Weller testified that he was familiar with this crossing; he had observed the bushes, viewing them in December, 1955, vaguely; they commence 175 to 200 feet north of the crossing, though he did not measure, and extend 4 to 5 feet above the tracks; he said they protruded up about 13 feet (meaning, presumably, from the foot or base of the embankment); at 50 feet and at 20 feet east of the east track looking north he said the bushes would obstruct the view of a train approaching from the north on track number 1, the west track, though he did not know how high a train would be.

Ella Overman, the plaintiff, testified that she was the widow of Lester Overman, he was a farmer, owned his own farm, was 64 years of age, in good health, she and two adult self-supporting sons survive, and she stated his net income in the past two years.

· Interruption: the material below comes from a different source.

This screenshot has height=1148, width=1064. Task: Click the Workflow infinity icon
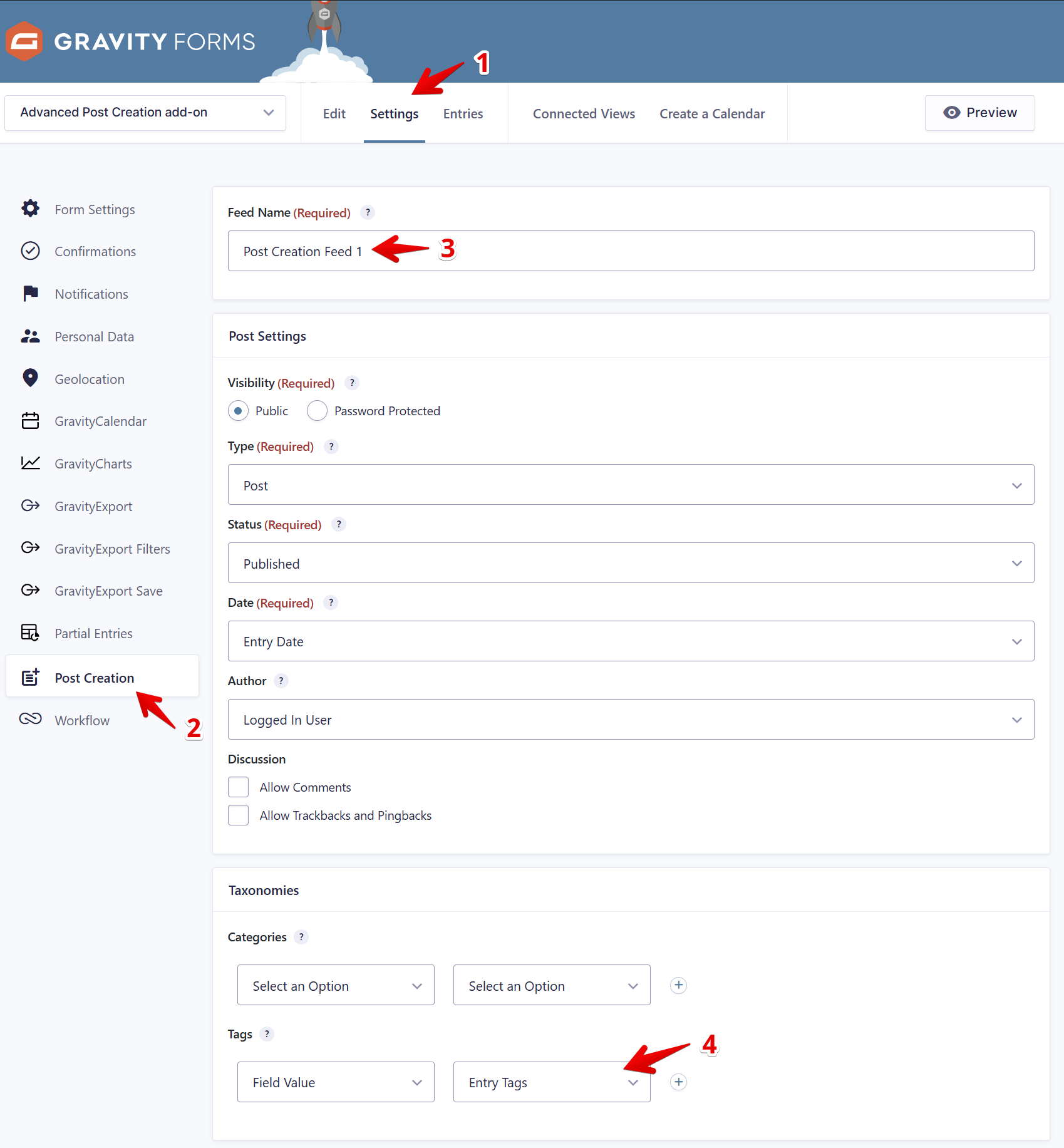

Charles Barber, the fireman of the train, was called by the plaintiff as her witness, and testified that he was working that day as a fireman on the Daylight Special running south from Chicago to St. Louis. He was 43 years old and had worked for the Illinois Central Railroad Company since 1943 as a fireman and engineer. He observed the decedent’s pickup truck going south on Highway 54, parallel to the railroad right of way, when the train came out from under the St. Paul viaduct south of Peotone about one-half mile north of the crossing where the collision occurred. It is approximately 100 feet from the edge of Highway 54 to the east track of the railroad and as the driver *38of the truck turned to go west at the crossing the fireman called the engineer’s attention to it. The speed of the truck was then about 4 miles per hour and Barber figured it would stop at any instant. The train was travelling about 75 miles per hour and when it was about 1700 to 2000 feet from the crossing the horn on the diesel was blown, a regular crossing signal, two long, a short, and a long blast, then some short blasts, and a long blast, the bell was ringing, and the oscillating white headlight was operating. He could see in the cab of the truck, but could not distinguish whether the driver was a man, woman or child. He could not tell whether the driver was looking at the train or not. As the train approached the crossing the engineer applied the brakes and when it appeared the truck was not going to stop he put the train in complete emergency. The train and truck arrived at the crossing at the same instant. The train hit the truck and carried it on the front of the diesel until it stopped about %oths of a mile south of the crossing. Lester Overman was alone in the truck and was dead when help arrived. Barber, the fireman, had a clear view of the person in the truck at all times, from the time the train came out from under the viaduct south of Peotone and the deceased’s truck turned to go west across the crossing until the truck disappeared from view in front of the train. There was no obstruction to Barber’s view. The decedent had to cross two tracks before arriving at the track on which the train was approaching, track no. 1, the farthest west. The train consisted of two diesel units and eight cars. Its usual speed at that point was 79 m.p.h. It was on time. The diesel engine extends up about 16 feet from the ground.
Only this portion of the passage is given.